[Begin Extract to read]

Shareholder Nominations. Nominations of individuals for election to the Board at any meeting of shareholders at which directors are to be elected may be made by any Innotrac shareholder entitled to vote for the election of directors at that meeting by complying with the procedures set forth in Article III, Section 3 of Innotrac’s Bylaws. Article III, Section 3 generally requires that shareholders submit nominations by written notice to the President of the Company setting forth certain prescribed information about the nominee and nominating shareholder. That section also requires that the nomination be submitted at a prescribed time in advance of the meeting, as described below in “Shareholders’ Proposals for the 2012 Annual Meeting.”
 
The Nominating/Governance Committee will consider recommending to the Board that it include in the Board’s slate of director nominees for a shareholders’ meeting a nominee submitted to Innotrac by a shareholder. In order for the Committee to consider such nominees, the nominating shareholder should submit the information about the nominee and nominating shareholder described in Article III, Section 3 of the Bylaws to the President at Innotrac’s principal executive offices not less than 14 nor more than 50 days before the first anniversary of the date that Innotrac’s proxy statement was released to shareholders in connection with the previous year’s annual meeting of shareholders. The nominating shareholder should expressly indicate that such shareholder desires that the Board and the Committee consider such shareholder’s nominee for inclusion with the Board’s slate of nominees for the meeting. The nominating shareholder and shareholder’s nominee should undertake to provide, or consent to Innotrac obtaining, all other information the Board and the Committee request in connection with their evaluation of the nominee.
 
The shareholder’s nominee must satisfy the minimum qualifications for director described above. In addition, in evaluating shareholder nominees for inclusion with the Board’s slate of nominees, the Board and Committee may consider all relevant information, including: the factors described above; whether there are or will be any vacancies on the Board; the size of the nominating shareholder’s Innotrac holdings and the length of time such shareholder has owned such holdings; whether the nominee is independent of the nominating shareholder and able to represent the interests of Innotrac and its shareholders as a whole; and the interests and/or intentions of the nominating shareholder.
 
Communicating with the Board
 
The Board has established a procedure by which shareholders may send communications to the Board. Shareholders desiring to communicate directly with the Board can leave a confidential voice mail message at (678) 584-4039 which is a dedicated telephone number for the Board, or can send communications to the Board by e-mail at bod@innotrac.com or by regular mail sent to the Company’s headquarters listed on the first page of this Proxy Statement directed to the attention of the Chairman of the Board. The General Counsel or outside counsel for Innotrac will review the communication and respond accordingly.
 
 
6

 
 
Code of Ethics and Business Conduct
 
Innotrac’s Board has adopted a Code of Ethics and Business Conduct applicable to all directors, officers and employees, including the principal financial and accounting officer. Waivers of the provisions of the Code for the benefit of any director or executive officer can only be granted by the Audit Committee. The Code is available at Innotrac’s website at www.innotrac.com through the “Investor Relations” link. Any waivers of the Code for the benefit of any director or executive officer will also be disclosed at that site.
 
Board Leadership Structure
 
The board of directors has not separated the position of Chairman of the board and Chief Executive Officer.  Scott D. Dorfman, the founder of the Company, currently serves as both Chairman and Chief Executive Officer of the Company.  Each of the standing committees of our board of directors is chaired by an independent director and each of our Audit, Compensation and Nominating/Governance Committees is comprised entirely of independent directors.

[End Extract to read]

Stated exercise:
According to the proxy statement excerpt, who can grant waivers of the Code of Ethics and Business Conduct for a director or executive officer? The data that comes next is separate from the proxy statement excerpt.

[Begin Data extract]

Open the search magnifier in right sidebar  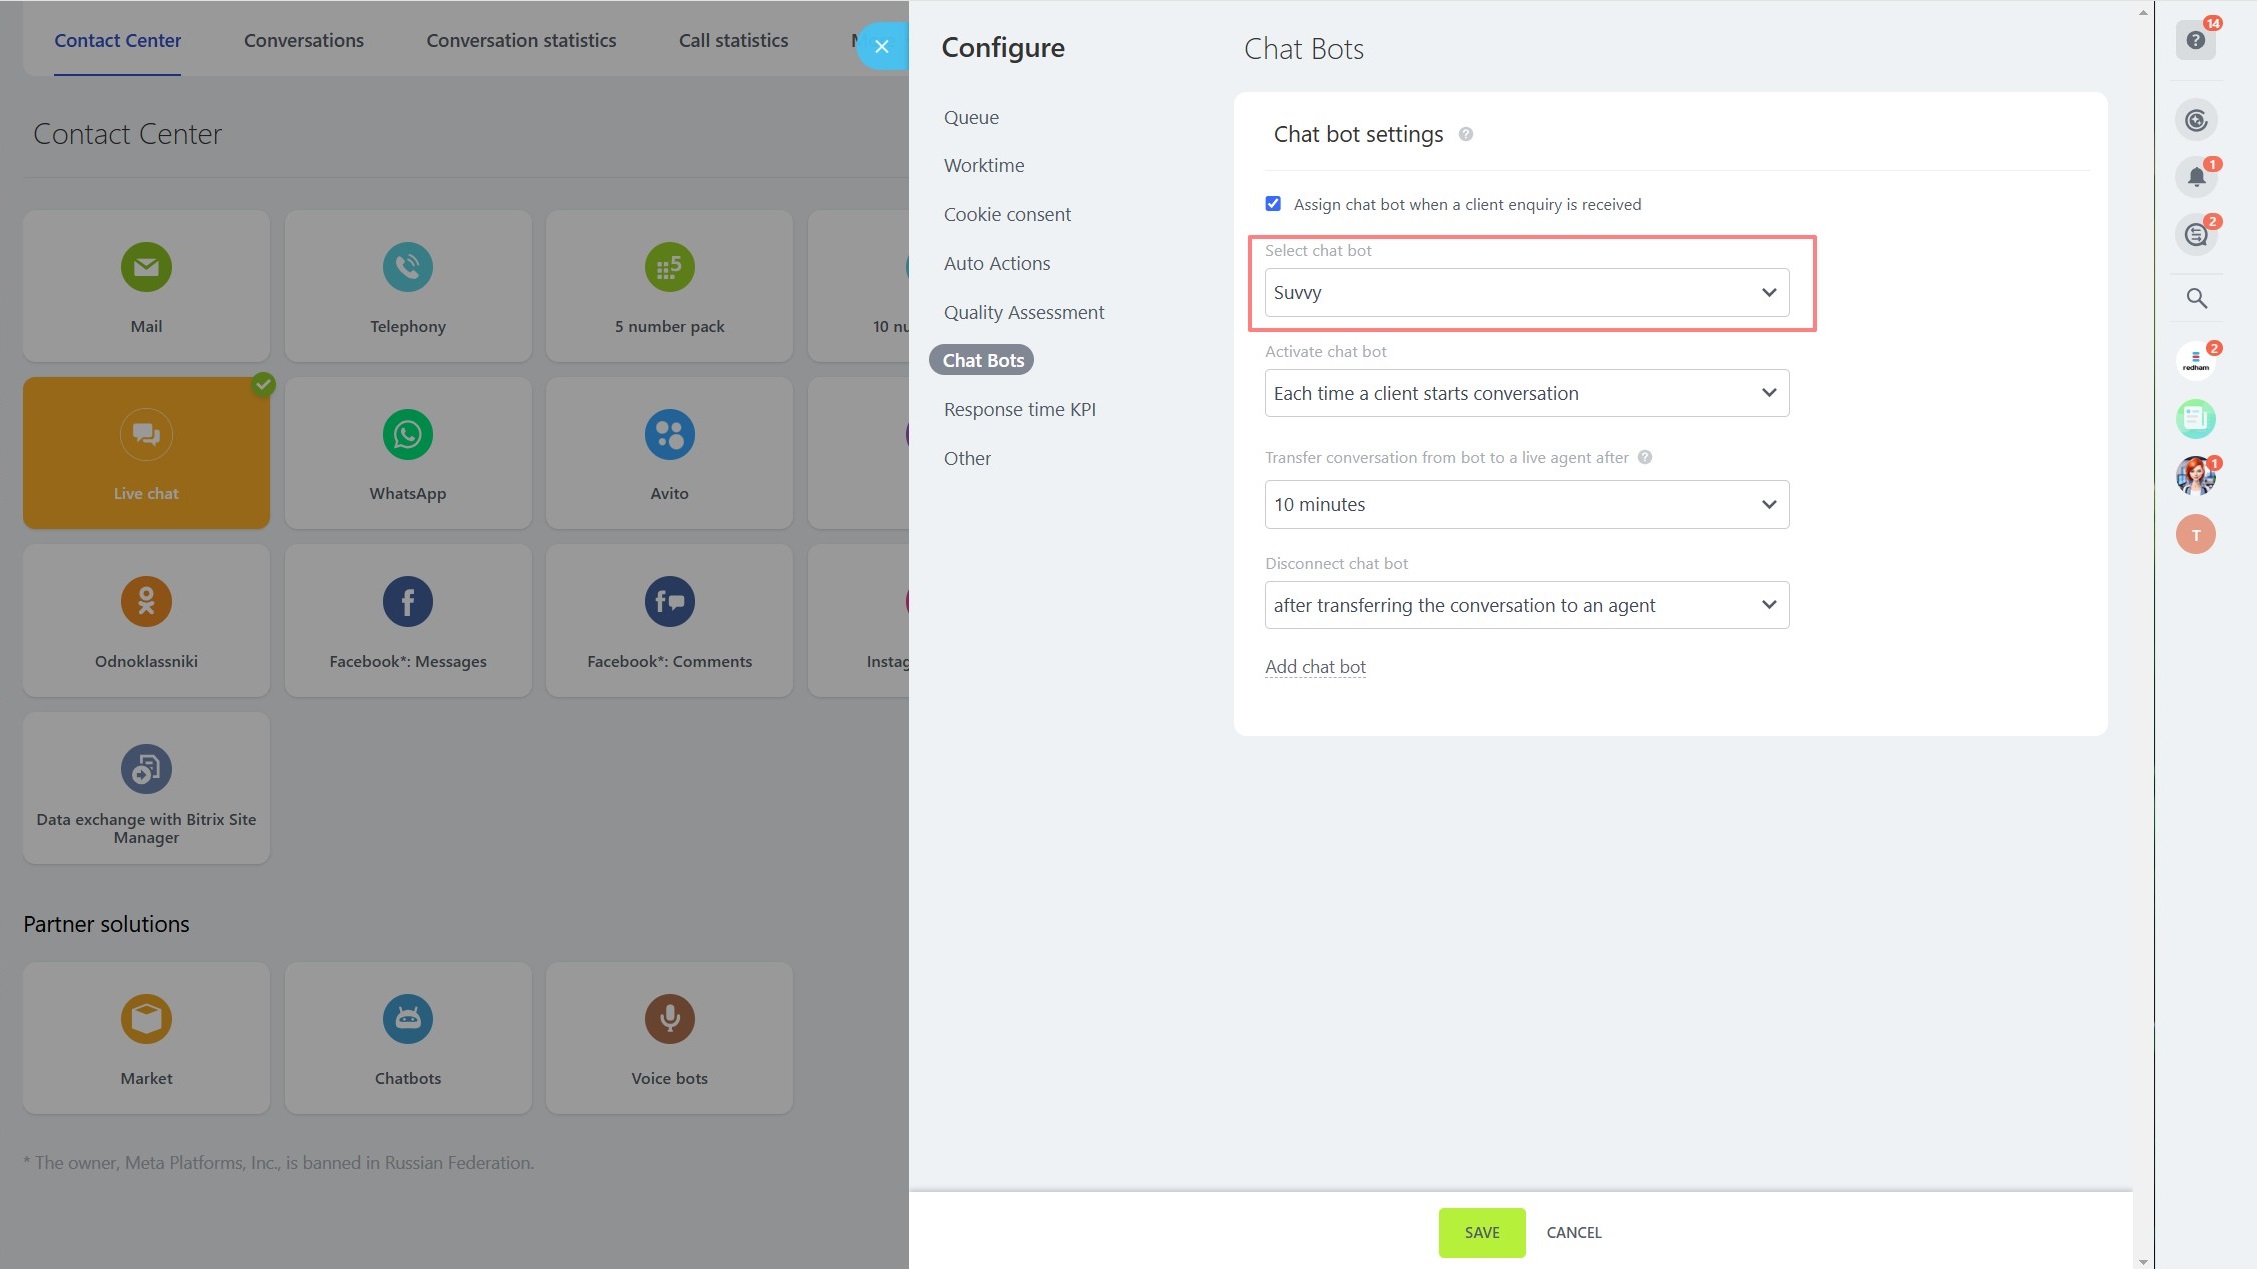point(2196,298)
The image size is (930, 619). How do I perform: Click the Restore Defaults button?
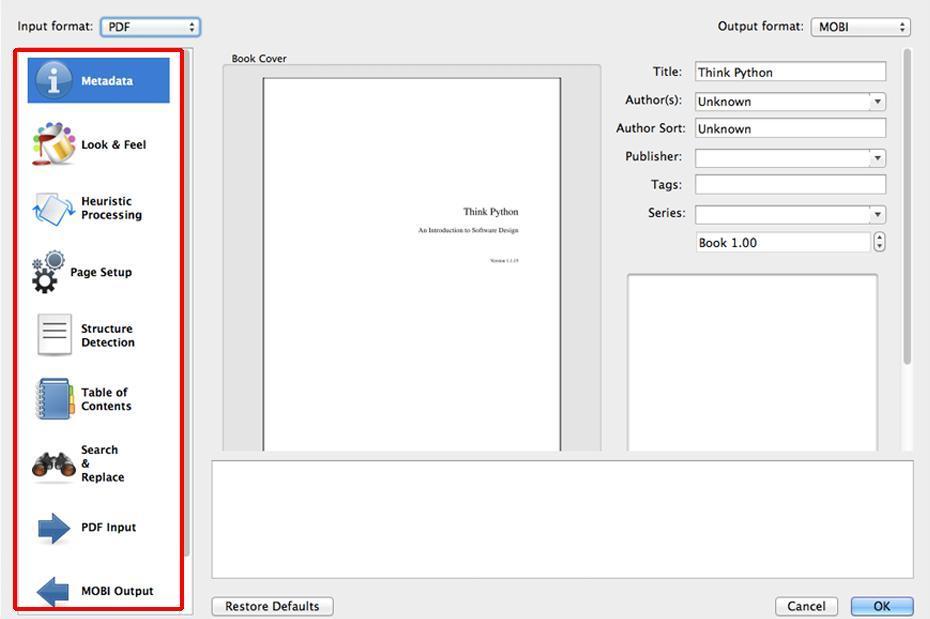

[End Data extract]

Finished exercise:
Only the Audit Committee.